Les efforts de développement de l’industrie luxembourgeoise des fonds sont, depuis quelques années, très orientés à l’international et lors des missions de prospection et de promotion à l’étranger, l’association locale des fonds de pension figure en bonne place sur la liste des professionnels rencontrés. «Nous avons notamment accentué nos efforts en Amérique du Sud où ces fonds ont atteint une taille intéressante. On compte ainsi 250 milliards de dollars dans les fonds de pension chiliens, 300 milliards au Mexique, 450 milliards au Brésil ou encore un peu moins de 10 milliards au Pérou. Si nous parvenons à devenir un produit de référence pour ces pays-là, nous pouvons accumuler pas mal d’actifs.»
Bilan
Une feuille de route bien suivie
Même s’il refuse de tirer un bilan de bientôt quatre années de présidence, Marc Saluzzi, dont le second mandat arrive à échéance en juin, peut être satisfait de la façon dont la feuille de route présentée en 2011 a été suivie.
- Défense des fonds réglementés: «C’est un combat de tous les jours qui sera aussi celui de mon successeur. Nous sommes notamment satisfaits d’avoir pu éviter la volonté des autorités de contrôle de dupliquer directement de la sphère bancaire une réglementation qui n’est pas adaptée aux fonds.»
- Développement de la sphère alternative: «Avec 189 gestionnaires de fonds alternatifs déclarés au Luxembourg, nous nous positionnons à la 3e place en Europe. Notre objectif reste de multiplier par deux la taille de nos actifs en la matière, les faisant passer de 250 à 500 milliards d’euros, et de nous assurer que les fonds alternatifs s’établissent ici aussi. À nous de créer un brand AIF à côté du brand Ucits, qui aura vocation à s’imposer autour de la planète.»
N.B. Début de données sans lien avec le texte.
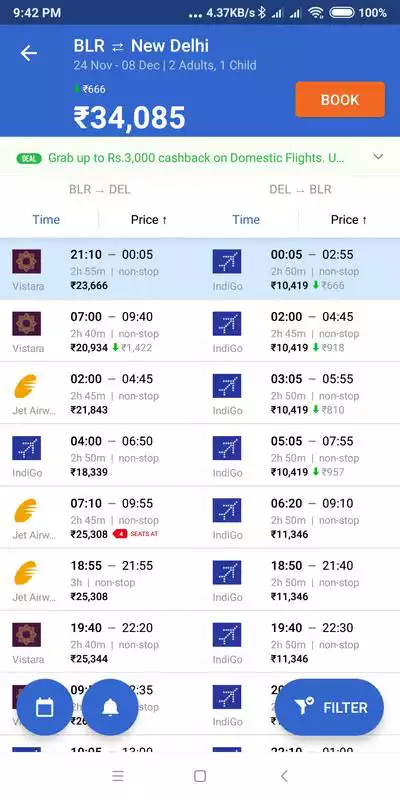Select Vistara 07:00 – 09:40 onward flight
Viewport: 400px width, 800px height.
point(100,331)
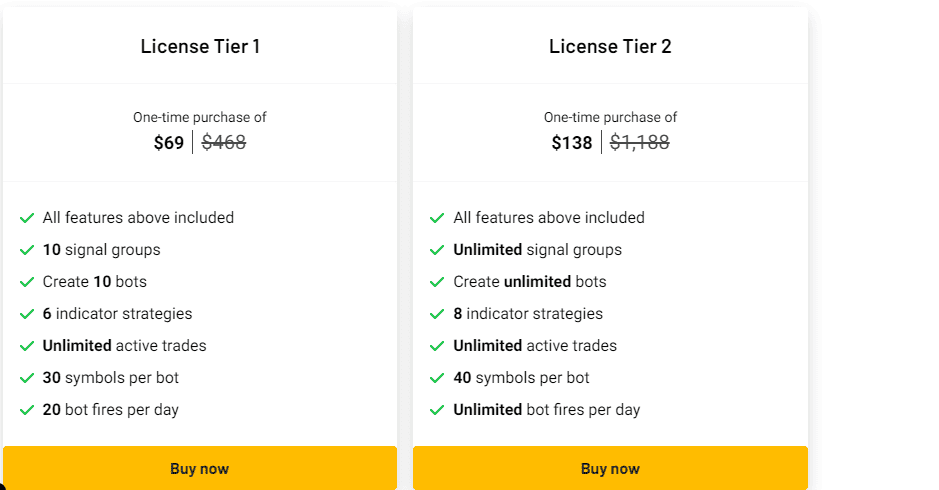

- Développement de l’investissement responsable: «C’est un objectif à très long terme, sur au moins 10 ou 15 ans encore. Et à plus long terme encore, nous souhaitons que les objectifs de cette gestion responsable puissent infuser l’ensemble des produits financiers offerts par notre centre.»
- Ouverture à de nouveaux marchés de distribution: «Sur la base des chiffres Efama et ICI, sur un total de 1.170 milliards d’euros collectés en 2014 par les fonds de gestion collective dans le monde, le Luxembourg en a pris 228 milliards, soit près de 20%. Or le Luxembourg ne représente que 9,3% du stock de l’ensemble de la gestion collective mondiale. Nous gagnons donc des parts de marché, grâce à notre capacité à vendre nos produits au-delà de nos frontières. Nous visons des marchés très porteurs tels que l’Australie, le Brésil ou encore la Chine, voire le Mexique qui est en pleine croissance. Nous creusons notre sillon et notre ambition de vouloir pénétrer ces très gros marchés commence à payer.»
- Devenir un partenaire global de choix de l’industrie mondiale de la gestion d’actifs: «Nous avons, pour l’heure, une part de marché mondiale d’à peu près 10%. Nous ne souhaitons pas passer à 40 ou à 50%, ça ne serait d’ailleurs pas souhaitable d’assister à une telle concentration d’actifs dans un seul domicile. En revanche, grâce à l’expertise accumulée dans toute une série de domaines, nous sommes en mesure de proposer des services à destination des gestionnaires de fonds qui n’ont pas localisé leur société de gestion ou leurs fonds au Luxembourg. Je pense par exemple à des services de reporting AIFM, de Kiid, ou encore de tax reporting.»